Mic collect the voice message and change to text on cloud platform

Waking up word - Hi Lucky

Cloud platform

Wifi connection

Send Voice massege to platform and turn it to text

Text to LLM

Cloud platform connect with LLM and return the result to the platform

Cloud platform send out the text on display

Display;

When I talking with the AI bot, it will show a emoji stands for listening

when processing messages on cloud platform, a emoji stands for working

show the text result from cloud platform

when silent from 10s, it will go to Sleep mode, a emoji stands for sleeping.

I debug with gemini, finally finalized the software development document.

Update on 28th, May

Coding/ software, there is 4 steps.

voice to text ASR(Automated Speech Recognition)

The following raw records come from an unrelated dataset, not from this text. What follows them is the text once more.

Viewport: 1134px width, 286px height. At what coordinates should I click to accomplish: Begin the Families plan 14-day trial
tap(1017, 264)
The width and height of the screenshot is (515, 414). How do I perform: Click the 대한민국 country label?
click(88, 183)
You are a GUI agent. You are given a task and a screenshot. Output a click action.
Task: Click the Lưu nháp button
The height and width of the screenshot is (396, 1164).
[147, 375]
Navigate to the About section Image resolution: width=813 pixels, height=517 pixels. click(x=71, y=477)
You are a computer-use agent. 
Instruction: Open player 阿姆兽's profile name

Connect the device to Wifi

Provide the wifi account and code, to generate the firmware,and burn the firmware

Testing :when the display show green means connected with wifi

Green: connected

Red: disconnected

Yellow: connecting

How to change the wifi configuration

Step 1: revise the information of Wifi in include/secrets.h

Step 2: burn the firmware again.

Mic collect the audio and change it to text, with FunASR on cloud, and save the data to DB

Steps: 2.1 find out the IP address of the Mac.

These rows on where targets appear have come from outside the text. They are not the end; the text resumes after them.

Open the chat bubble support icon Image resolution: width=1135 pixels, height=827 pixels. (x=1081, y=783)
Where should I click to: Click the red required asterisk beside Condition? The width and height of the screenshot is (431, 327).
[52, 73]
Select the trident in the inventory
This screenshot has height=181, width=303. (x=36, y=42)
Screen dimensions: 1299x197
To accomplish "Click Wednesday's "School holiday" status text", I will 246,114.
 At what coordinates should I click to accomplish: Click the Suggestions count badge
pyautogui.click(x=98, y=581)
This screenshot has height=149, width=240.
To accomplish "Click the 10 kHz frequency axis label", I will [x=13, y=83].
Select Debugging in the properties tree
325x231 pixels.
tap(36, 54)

2.2 install ASR on MAC and start the service

2.3 use ESP32-C3 to record voice and recognize

Testing

run the command in terminal

cd "/Users/jerryrong/Fablab/Final project/Final- coding"
python3 -m platformio device monitor

When the display show green means wifi connection is good.

In terminal, type r

Start testing

Light blue [REC] Recording 3s...
yellow [ASR] POST http://192.168.3.153:8765/asr...
green [ASR] Text: the content I said

There is some error,iit didn’t turn out the content I said, so send the the image above to Cursor to debug。

It has been recovered but a new problem came, as below, “Malloc failed”

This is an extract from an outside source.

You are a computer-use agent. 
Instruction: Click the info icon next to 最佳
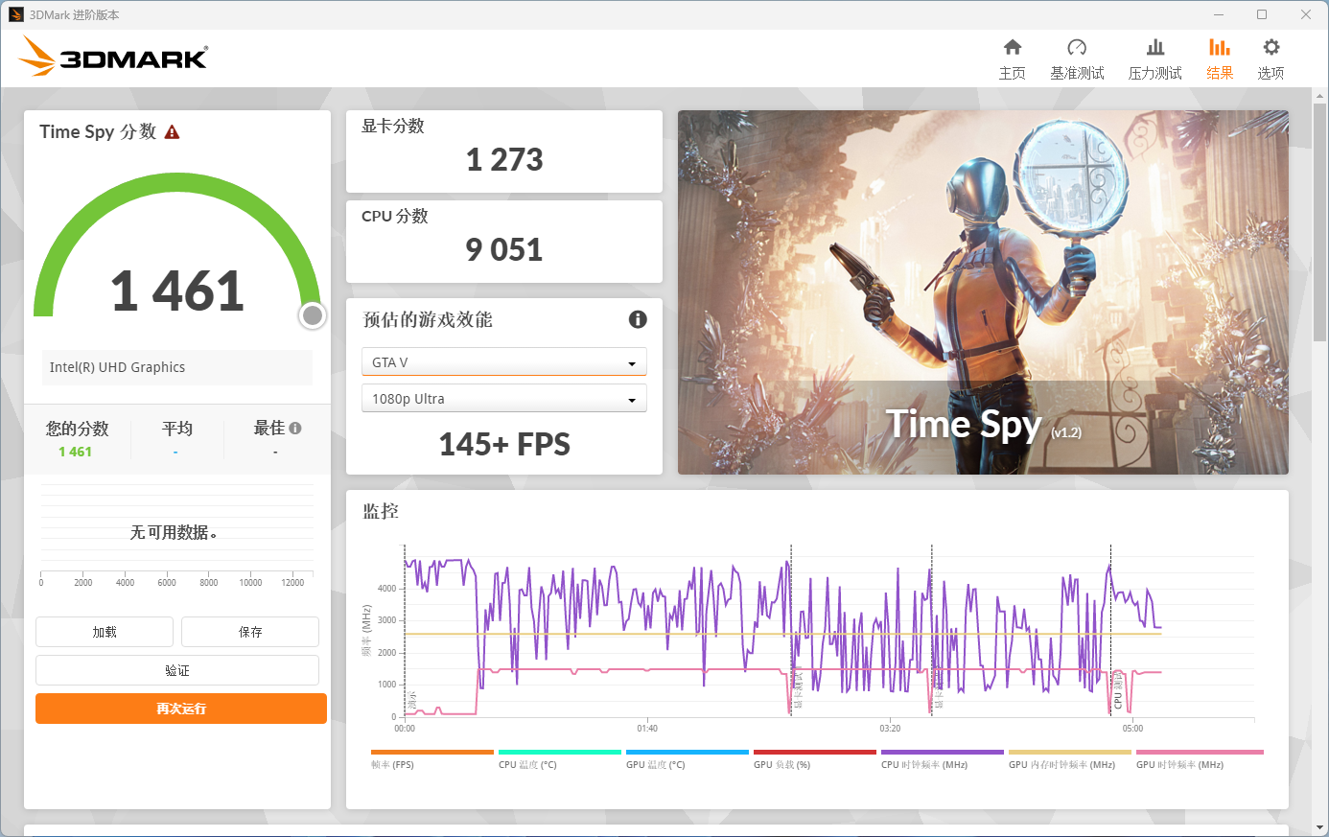(x=295, y=429)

I send it to Cursor to debug again, I learned”Malloc Failed” means, there is no more storage. Cursor send me a new firmware and run it again.

It works again. Attach with video “ASR Testing”

Connect AI for interactive communication, save the result to DB; I planned to use OpenAI API, Cursor suggest ollama, an open source tool to running LLM, more suitable for development, if Ollama didn’t run ideally, I can try OpenAI API. I follow the steps below,

3.1 install Ollama

3.2 Run Ollama and download Qwen2.5:3B LLM

3.3 burn the new firmware

3.4 check result, there will be 2 roles in the Terminal

Ollama and Qwen 2.5:3B model has been installed

Run testing, to make sure the step works well,follow the steps below

Close serial monitor in Terminal, ctrl + c

Burn new firmware:

cd "/Users/jerryrong/Fablab/Final project/Final- coding"
python3 -m platformio run -t upload

Make sure Ollama and Lucky Bot is working, Ollama is already opening, and I used ,http://127.0.0.1:8765/health to check the status on browser

Open serial monitor with command below,

python3 -m platformio device monitor

Talk with the Lucky Bot, check if it works, but It didn’t run well, show error

I debug with cursor on the issue, all connection is running good, but there is router AP isolation.

I will going to change the network to my iphone hotspot, same as above, mac and esp32 connect with my iphone, configure the wifi to ESP32, finally solve the problem, it start running, output the audio from my Mac, video as below , video file - AI connection+ voice bot testing

Update on 30th, May

Wake-up words, I will use “ Hey Lucky”

Prompt: I wanna setting the keyword” Hey Lucky”

Cursor: provide a solution:

Mic continuous monitoring + VAD

Whisper recognition, match “ Hey Lucky”

After waking up, it goes to voice chat (recording - AI conversation -TTS)

I got a firmware from cursor with command below, I will flash to ESP32 in terminal

cd "/Users/jerryrong/Fablab/Final project/Final- coding"
python3 -m platformio run -t upload
python3 -m platformio device monitor

When I say “ Hey Lucky” it has been detected, but there is new problem as below,

I sent the picture to debug and got the reason and new firmware

Reason: After detecting the wake word, recording starts immediately for 3 seconds, but by then you've usually already finished saying "Hey Lucky," so most of what's recorded is silence. Whisper can't recognize any content, and the server returns a 400 error

New firmware:

/Users/jerryrong/Library/Python/3.9/bin/platformio run -t upload

And restart the mac server:

"/Users/jerryrong/Fablab/Final project/Final- coding/server/start.sh"

It runs good, see the video attached ( Wake-up word, Hey Lucky)

But I feel it is not sensitive enough, sometimes I need to call him 2 or 3 times, and the transition time, from waking up to listening, I has cursor to improve

Cursor find out the reason and provide the new firmware:

/Users/jerryrong/Library/Python/3.9/bin/platformio run -t upload

With new setting

I find a new issue, the bot should be continue to talk after the first wake up, no need to wake up every time when we are in communication.

New firmware:

/Users/jerryrong/Library/Python/3.9/bin/platformio run -t upload

There is a new issue happen, I need a continuous conversation, but the mic will collect the reply of the AI bot, so it will reply again, no any time for you to talk with the bot, bot never stop talking. Cursor fix the problem with a new Firmware and update the server

firmware

/Users/jerryrong/Library/Python/3.9/bin/platformio run -t upload

Update server:

"/Users/jerryrong/Fablab/Final project/Final- coding/server/start.sh"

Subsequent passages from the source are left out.